Block thresholding for wavelet-based estimation of function derivatives from a heteroscedastic multichannel convolution model

TL;DR

This paper introduces an adaptive wavelet block thresholding estimator for accurately estimating derivatives of a function from noisy, convoluted multichannel data, achieving near-optimal minimax rates and demonstrating strong practical performance.

Contribution

The paper develops a novel wavelet block thresholding estimator that attains minimax optimality for derivative estimation in heteroscedastic convolution models, with comprehensive theoretical and numerical validation.

Findings

Estimator achieves near-minimax rates over Besov spaces.

Numerical simulations confirm superior practical performance.

Method outperforms existing approaches on test functions.

Abstract

We observe $n$ heteroscedastic stochastic processes $\{Y_v(t)\}_{v}$, where for any $v\in\{1,\ldots,n\}$ and $t \in [0,1]$, $Y_v(t)$ is the convolution product of an unknown function $f$ and a known blurring function $g_v$ corrupted by Gaussian noise. Under an ordinary smoothness assumption on $g_1,\ldots,g_n$, our goal is to estimate the $d$-th derivatives (in weak sense) of $f$ from the observations.
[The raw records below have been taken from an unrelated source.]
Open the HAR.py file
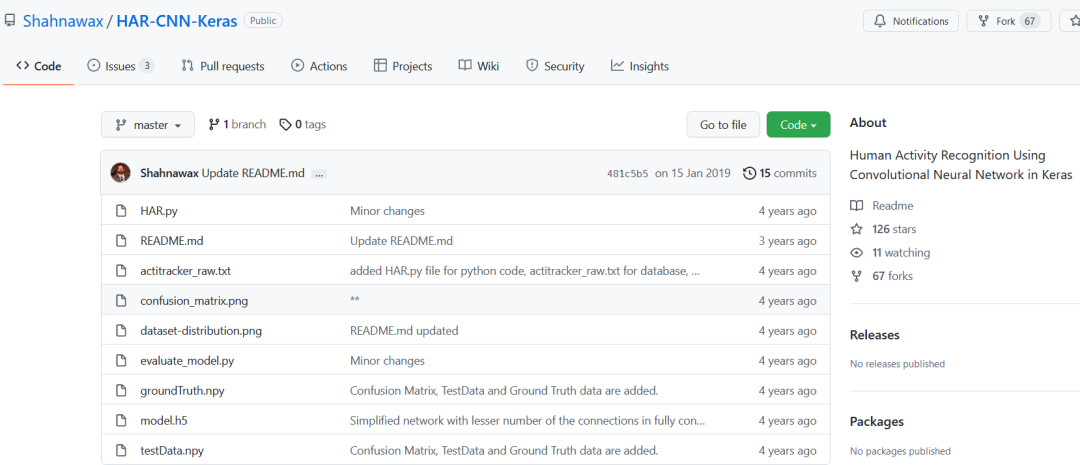This screenshot has height=465, width=1080. [159, 211]
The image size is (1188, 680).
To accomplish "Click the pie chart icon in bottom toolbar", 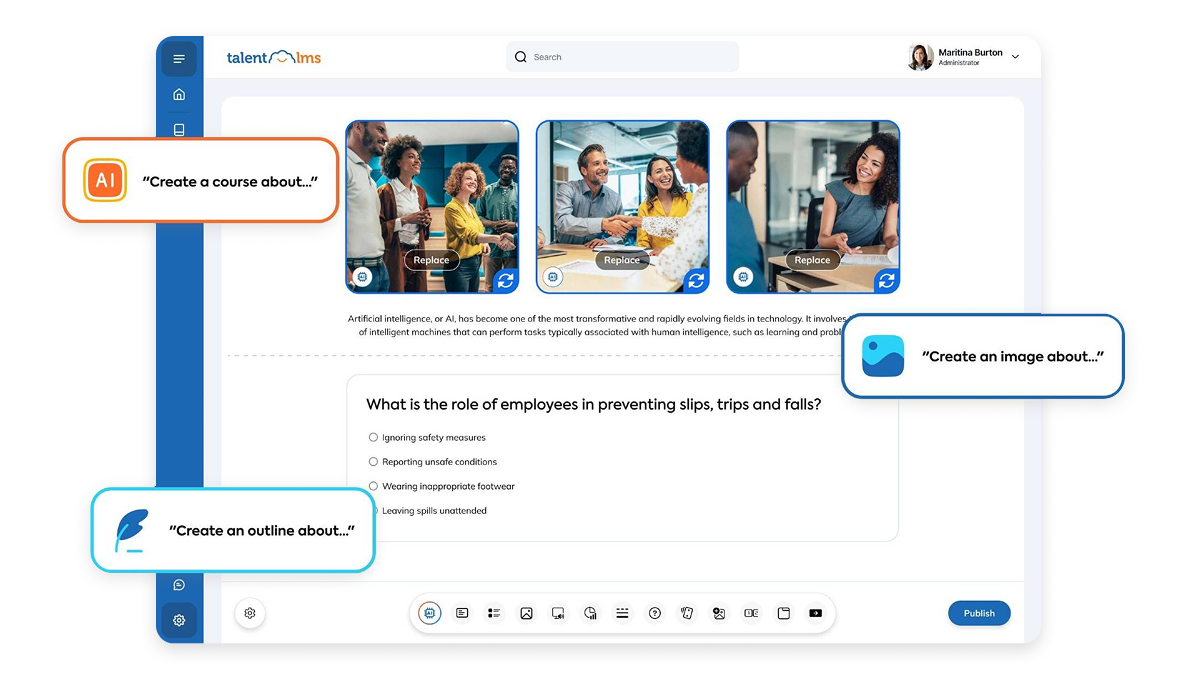I will coord(590,613).
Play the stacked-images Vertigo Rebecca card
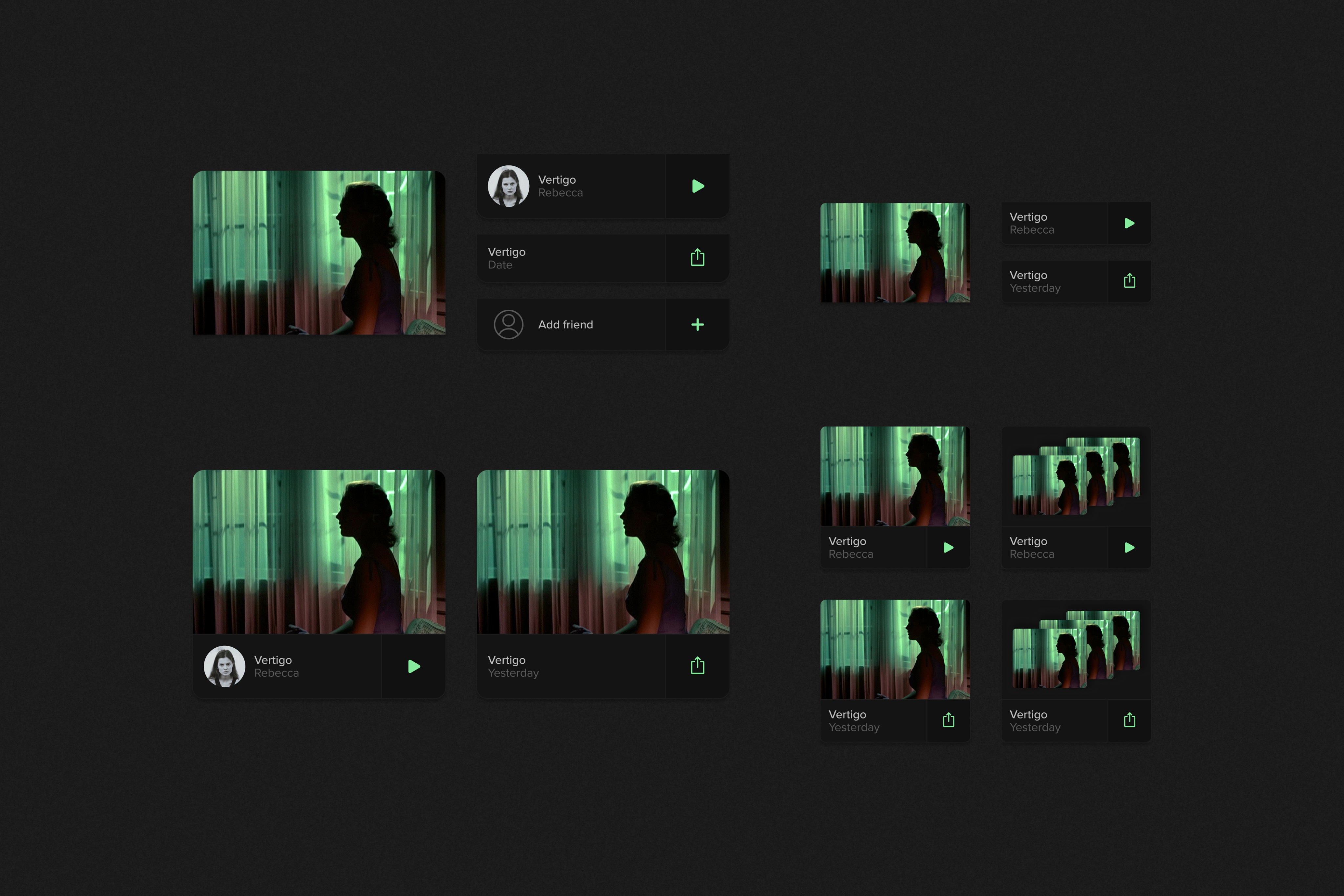Viewport: 1344px width, 896px height. coord(1129,548)
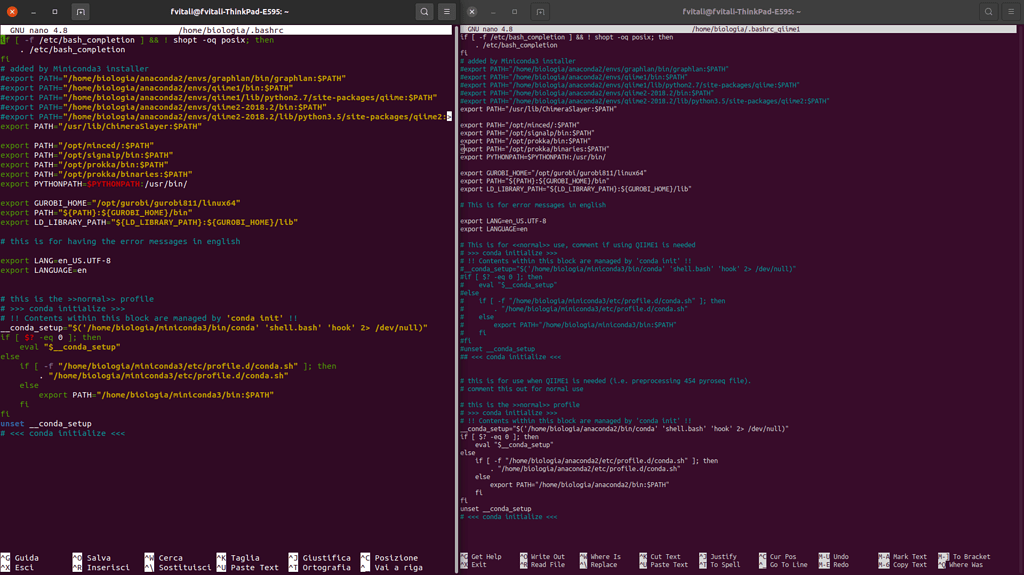Open hamburger menu of left terminal
This screenshot has width=1024, height=575.
pyautogui.click(x=448, y=12)
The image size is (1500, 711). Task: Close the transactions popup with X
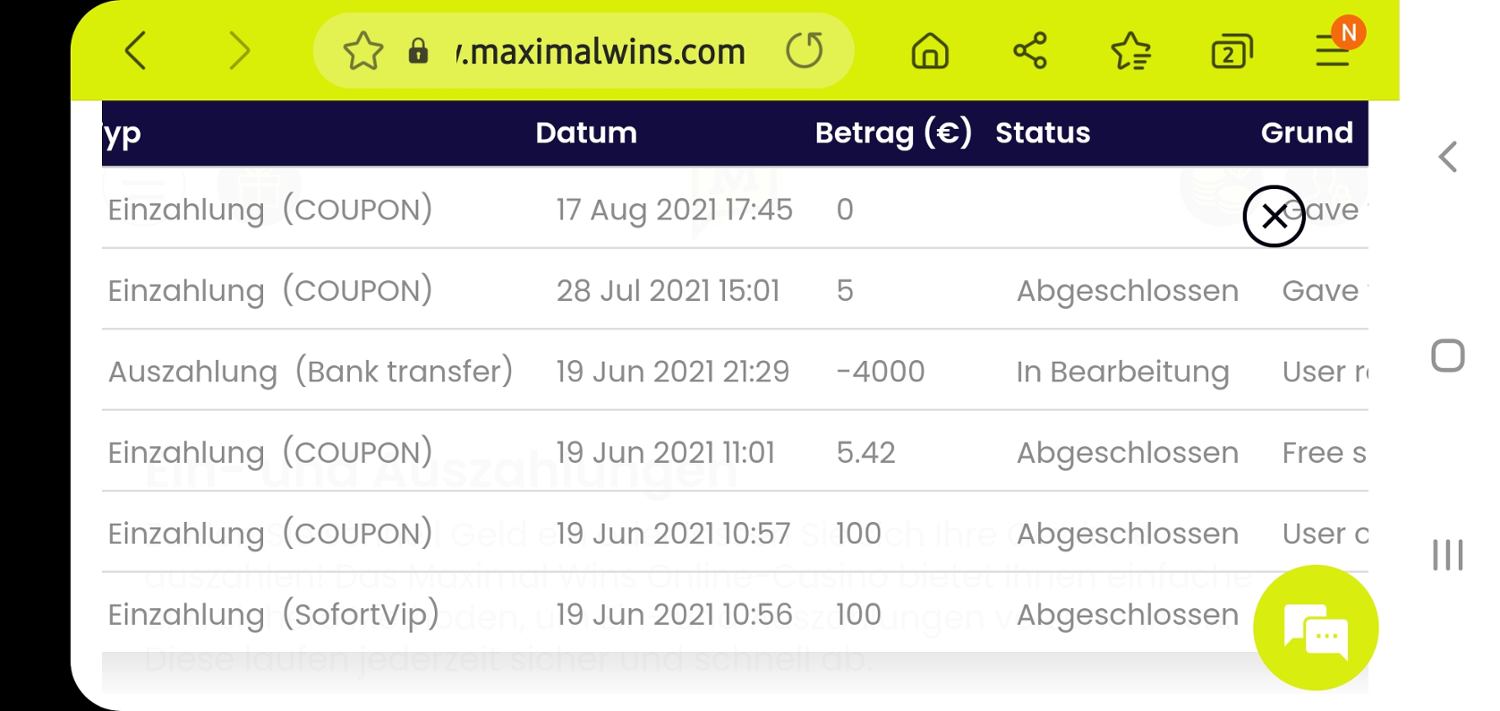click(1274, 216)
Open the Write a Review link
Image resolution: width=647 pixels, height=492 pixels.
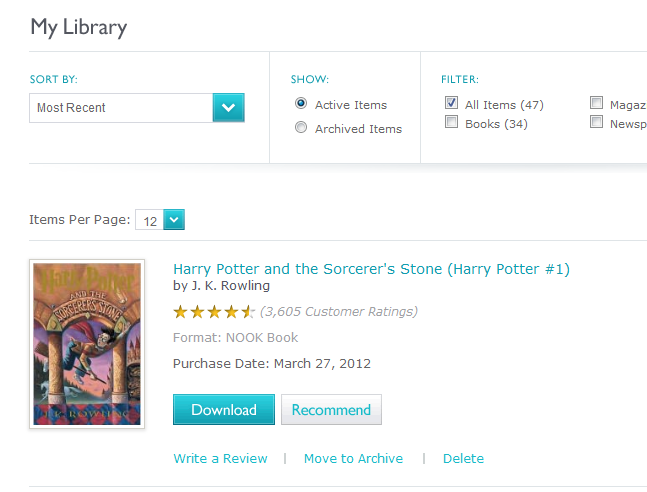220,458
We propose an adaptive estimator based on wavelet block thresholding, namely the "BlockJS estimator". Taking the mean integrated squared error (MISE), our main theoretical result investigates the minimax rates over Besov smoothness spaces, and shows that our block estimator can achieve the optimal minimax rate, or is at least nearly-minimax in the least favorable situation. We also report a comprehensive suite of numerical simulations to support our theoretical findings. The practical performance of our block estimator compares very favorably to existing methods of the literature on a large set of test functions.